Reactivity of nitroxyl-derived sulfinamides.

Sulfinamide [RS(O)NH(2)] formation is known to occur upon exposure of cysteine residues to nitroxyl (HNO), which has received recent attention as a potential heart failure therapeutic. Because this modification can alter protein structure and function, we have examined the reactivity of sulfinamides in several systems, including a small organic molecule, peptides, and a protein. Although it has generally been assumed that this thiol to sulfinamide modification is irreversible, we show that sulfinamides can be reduced back to the free thiol in the presence of excess thiol at physiological pH and temperature. We have examined this sulfinamide reduction both in peptides, where a cyclic intermediate analogous to that proposed for asparagine deamidation reactions potentially can contribute, and in a small organic molecule, where the mechanism is restricted to a direct thiolysis.
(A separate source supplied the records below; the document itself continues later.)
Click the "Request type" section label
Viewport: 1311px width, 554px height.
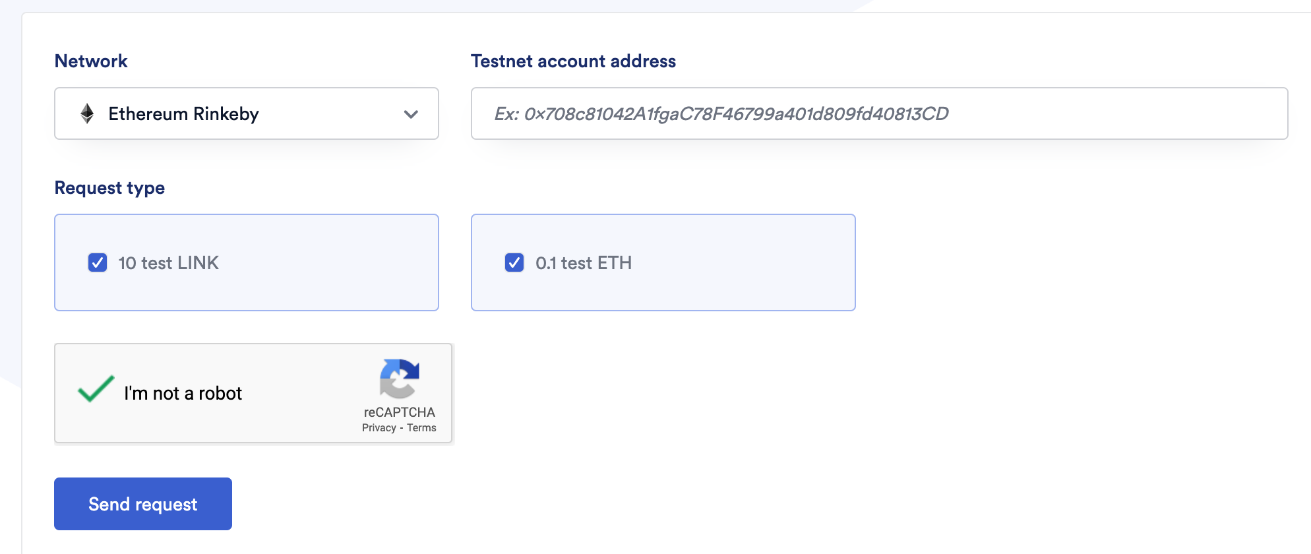(109, 188)
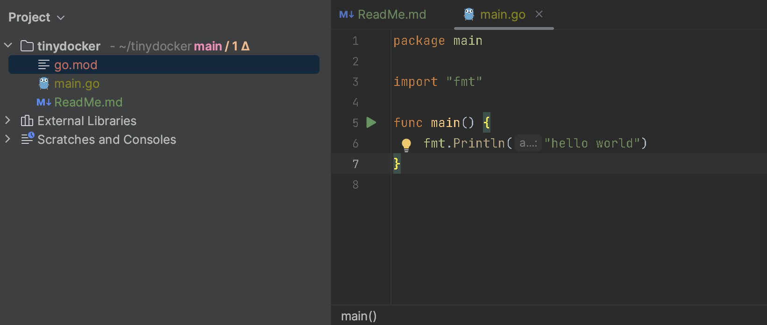Click line number 8 in the gutter
Screen dimensions: 767x325
pyautogui.click(x=355, y=184)
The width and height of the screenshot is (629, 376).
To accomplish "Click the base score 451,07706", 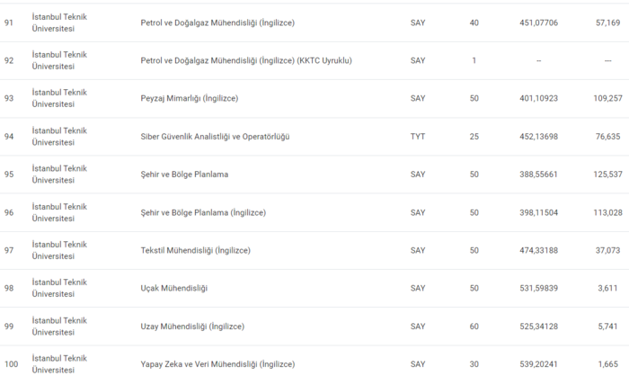I will point(538,22).
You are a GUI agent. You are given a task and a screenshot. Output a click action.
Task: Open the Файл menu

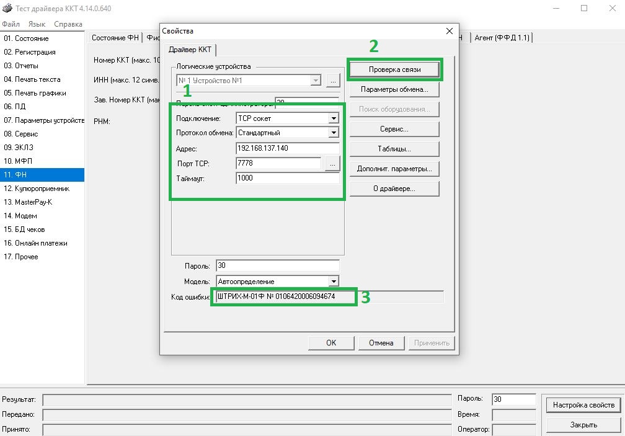click(x=11, y=24)
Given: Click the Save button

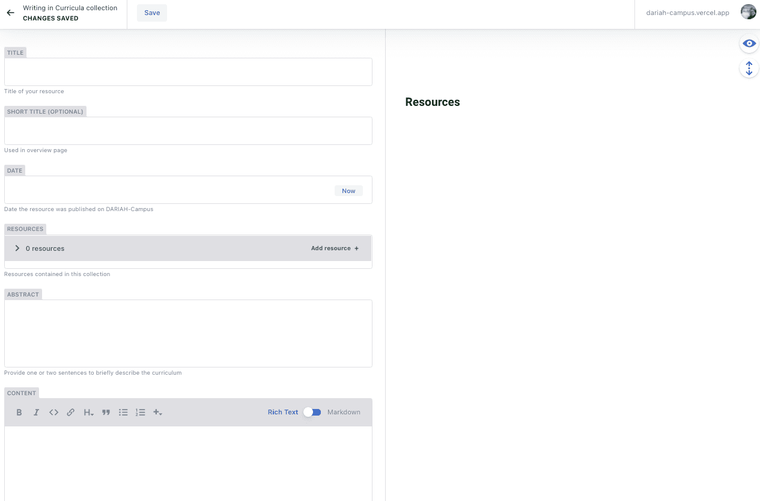Looking at the screenshot, I should coord(152,13).
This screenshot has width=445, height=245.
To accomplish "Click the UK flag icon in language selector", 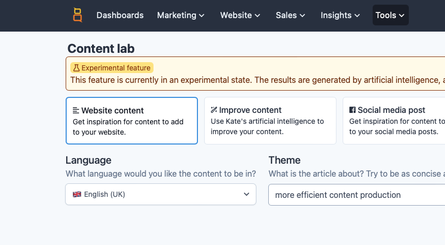I will 77,194.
These studies suggest that the contribution from the cyclic intermediate becomes more important in environments with lower dielectric constants. In addition, although sulfinic acid [RS(O)OH] formation is observed upon prolonged incubations in water, reduction of sulfinamides is found to dominate in the presence of thiols. Finally, studies with the cysteine protease, papain, suggest that the reduction of sulfinamide to the free thiol is viable in a protein environment.